WORK ITEM → Drop the pictures and repeat the remaining data exactly.

────────────────

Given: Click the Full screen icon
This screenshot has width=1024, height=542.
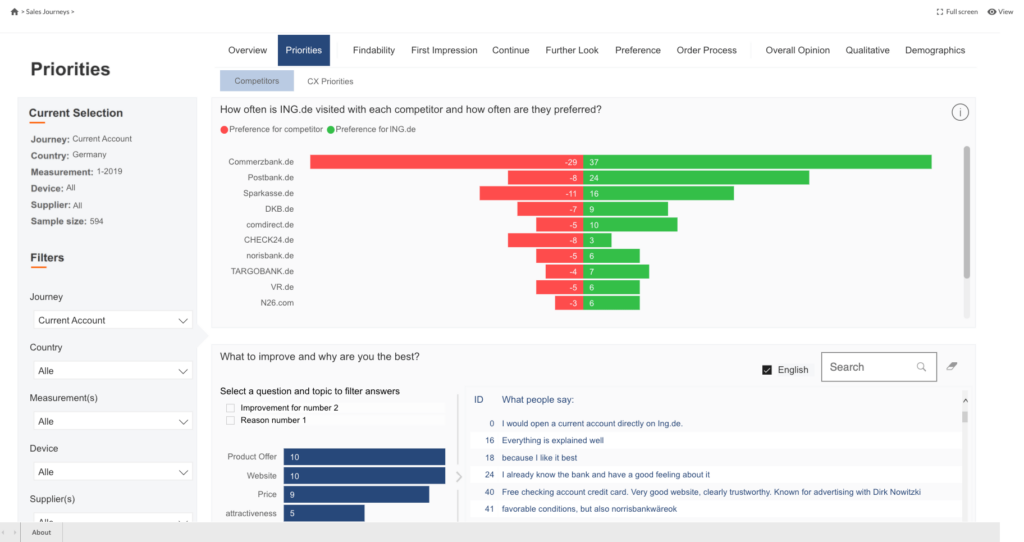Looking at the screenshot, I should click(940, 12).
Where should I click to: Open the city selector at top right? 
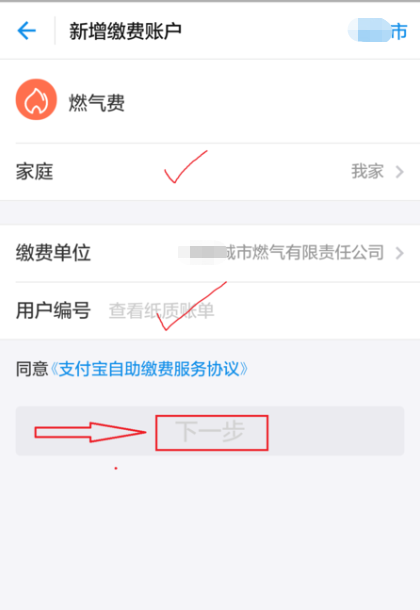[377, 31]
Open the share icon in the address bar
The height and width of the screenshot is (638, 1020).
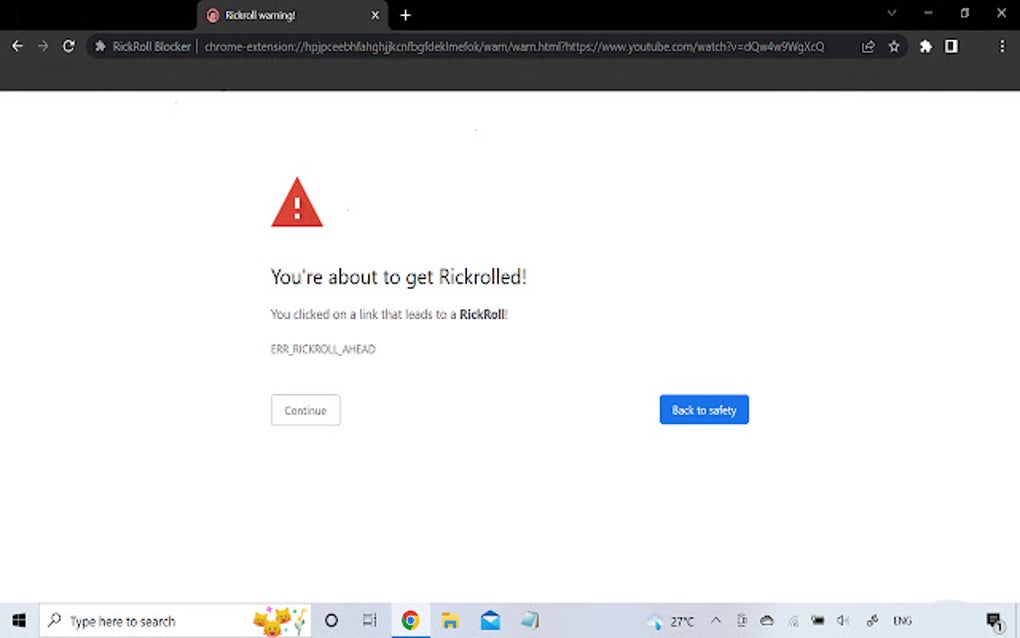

────────────────

RESPONSE TO THIS TASK →
Given: Click the Full screen icon
This screenshot has width=1024, height=542.
Looking at the screenshot, I should click(940, 12).
Where should I click to: Open the city selector at top right? 
[377, 31]
Open the share icon in the address bar
The height and width of the screenshot is (638, 1020).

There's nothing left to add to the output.